2015-06-02

Enhancement of the hgvs package


It’s my honor to join the Google Summer of Code 2015 and I will work on enhancing the hgvs python package (https://bitbucket.org/biocommons/hgvs/).

Genomic variants in the human genome play essential roles in many human traits. And they are the underlying basics of many human diseases. Thus, in both biomedical research and clinical genetics, the accurate and efficient detection, comparison, manipulation and interpretation of these genomic variants is highly demanded.

The hgvs python package facilities parsing, formatting and manipulating variants according to the Human Genome Variation Society (HGVS) nomenclature guidelines (www.hgvs.org/mutnomen/). The package contribute to the accurate interpretation and communication of multiple forms of genomic variants including SNP, insertion, deletion, duplication and repeats.

The hgvs package has implemented many useful functionalities for manipulating genomic variants such as validation of input variants, conversion of variants among DNA level, CDS level and protein level. This project will extend the hgvs package to make it more powerful by adding the highly demanded functionalities listed below:
  • Variants normalization
  • Equivalence checking of variants
  • Support more types of genomic variants
  • Liftover of variants between different references or transcripts
  • Easier deployment by providing a REST interface and docker images.


Variants normalization

One variant may have multiple representations. For instance, although an indel should be written as g.1001_1003delACTinsG according to the HGVS guidelines, semantically equivalent representations like g.1001_1003ACT>G are observed. Also, variants could have more than one descriptions depending on sequence context, such as variants inhomo-polymer regions and at tandem repeat regions. For example, AGTTTC to AGTTC could be described as c.3delT or c.4delT or c.5delT or c.3_5TTT>TT or c.3_4TT>T. Thus, the variants normalization is critical and essential for comparing, unique, merge and counting multiple variants.

To implement variants normalization and generate unique representation for each type of variants, they should be shuffled to 3’ most (or 5’ most) and be represented by as few nucleotides as possible. When the variant normalization is implemented, the implementation of variants comparison and equivalence checking would be straightforward.

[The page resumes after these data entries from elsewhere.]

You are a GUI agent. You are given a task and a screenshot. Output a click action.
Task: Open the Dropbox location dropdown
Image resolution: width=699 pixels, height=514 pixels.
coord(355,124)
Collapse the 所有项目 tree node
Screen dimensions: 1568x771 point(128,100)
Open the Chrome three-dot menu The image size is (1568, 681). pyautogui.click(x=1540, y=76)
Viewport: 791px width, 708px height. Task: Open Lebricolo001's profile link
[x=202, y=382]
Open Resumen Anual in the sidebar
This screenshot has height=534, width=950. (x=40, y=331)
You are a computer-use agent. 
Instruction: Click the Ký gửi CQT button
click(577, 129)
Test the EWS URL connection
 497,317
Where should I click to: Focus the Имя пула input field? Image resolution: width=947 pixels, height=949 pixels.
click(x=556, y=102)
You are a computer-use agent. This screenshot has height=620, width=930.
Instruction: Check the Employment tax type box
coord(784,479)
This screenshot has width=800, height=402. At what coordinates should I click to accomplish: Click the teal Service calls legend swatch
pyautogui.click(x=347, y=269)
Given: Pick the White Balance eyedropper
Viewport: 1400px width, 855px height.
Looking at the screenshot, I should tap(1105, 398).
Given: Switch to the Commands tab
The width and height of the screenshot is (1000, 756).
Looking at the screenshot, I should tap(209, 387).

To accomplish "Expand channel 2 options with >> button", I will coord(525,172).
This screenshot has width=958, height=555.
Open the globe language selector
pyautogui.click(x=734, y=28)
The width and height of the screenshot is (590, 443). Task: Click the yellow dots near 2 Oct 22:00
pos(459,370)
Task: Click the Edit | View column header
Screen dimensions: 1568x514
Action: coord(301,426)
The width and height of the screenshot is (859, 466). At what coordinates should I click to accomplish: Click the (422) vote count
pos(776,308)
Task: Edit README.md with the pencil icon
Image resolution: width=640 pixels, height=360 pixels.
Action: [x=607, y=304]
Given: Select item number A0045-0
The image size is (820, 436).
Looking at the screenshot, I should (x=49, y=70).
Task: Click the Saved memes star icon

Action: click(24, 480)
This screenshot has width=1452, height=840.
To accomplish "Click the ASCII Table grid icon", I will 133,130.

Adding more types of genomic variants in hgvs

In this project, the supporting large genomic variants including inversions and conversions will be added to hgvs. Complex variants and mosaic variants will also be supported. The nomenclature of these types of variants has been described in HGVS mutation nomenclature guidelines.

In hgvs, the parser of variants is based on Parsing Expression Grammar. Thus, the parsing rules of these new types of variants will be designed first. Then the corresponding class of each of these variants types will be implemented.


Liftover of variants between different references or transcripts

Another useful functionality for manipulating variants is the liftover. As the changes of reference genomes and the usage of different reference transcript sets, each input variants should be able to liftover from one reference system to another reference system.


Migrate the hgvs to use REST interface

Currently, the hgvs package utilizes UTA database to get transcripts structures and sequences, by connecting to a PostgreSQL directly. A REST interface is more flexible, lightweight and easy to use. Thus, this project will implement the REST interface for the UTA database, using the Django REST framework. Then the hgvs package will be migrated to use this REST interface when querying external data from UTA database. This will reduce the package dependencies of hgvs.


The extended hgvs package will be a comprehensive and easy-to-use tool for manipulating genomic variants in a standard way under the HGVS nomenclature.